Everything I have noted so far can be lumped into the process called “reduction of data.” It’s the step prior to image processing. You have your collected data, and you want to make it as good as it can be before you actually process it into an image.

All CCD cameras need to have the data reduced in some manner before an imager can process it. It is vital to master this step so that your data is the best possible. You don’t want to hear, “Garbage in, garbage out.” Instead, you want well-reduced data that, when taken into Adobe Photoshop®, will come alive with amazing detail.

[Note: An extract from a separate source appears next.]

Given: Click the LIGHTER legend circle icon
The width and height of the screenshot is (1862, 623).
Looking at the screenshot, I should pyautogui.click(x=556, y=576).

Dark current (top), which Hallas described in last month’s column, introduces electronic noise into astroimages taken with CCD cameras. Luckily, it’s easy to remove with software. The result (bottom) speaks for itself.
Tony Hallas
Dark current (top), which Hallas described in last month’s column, introduces electronic noise into astroimages taken with CCD cameras. Luckily, it’s easy to remove with software. The result (bottom) speaks for itself.
Tony Hallas
I hope these first two columns have taken some of the mystery out of the CCD camera. You’ll learn more if you are fortunate enough to have an active astronomy club nearby. There always seems to be imagers among the members, and I highly recommend spending some time with them. They will have hands-on suggestions about good imaging equipment — not just cameras, but also telescopes and mounts — as well as firsthand comments about what software they like.

It’s always a good time to talk about astroimaging, but now is especially so. Prices for entry-level CCD cameras have dropped, and you don’t need a high-end camera to produce amazing images.

In my next installment, I will explore how to use Photoshop to stretch the data you collect, and I’ll explain why I use some of the techniques I do.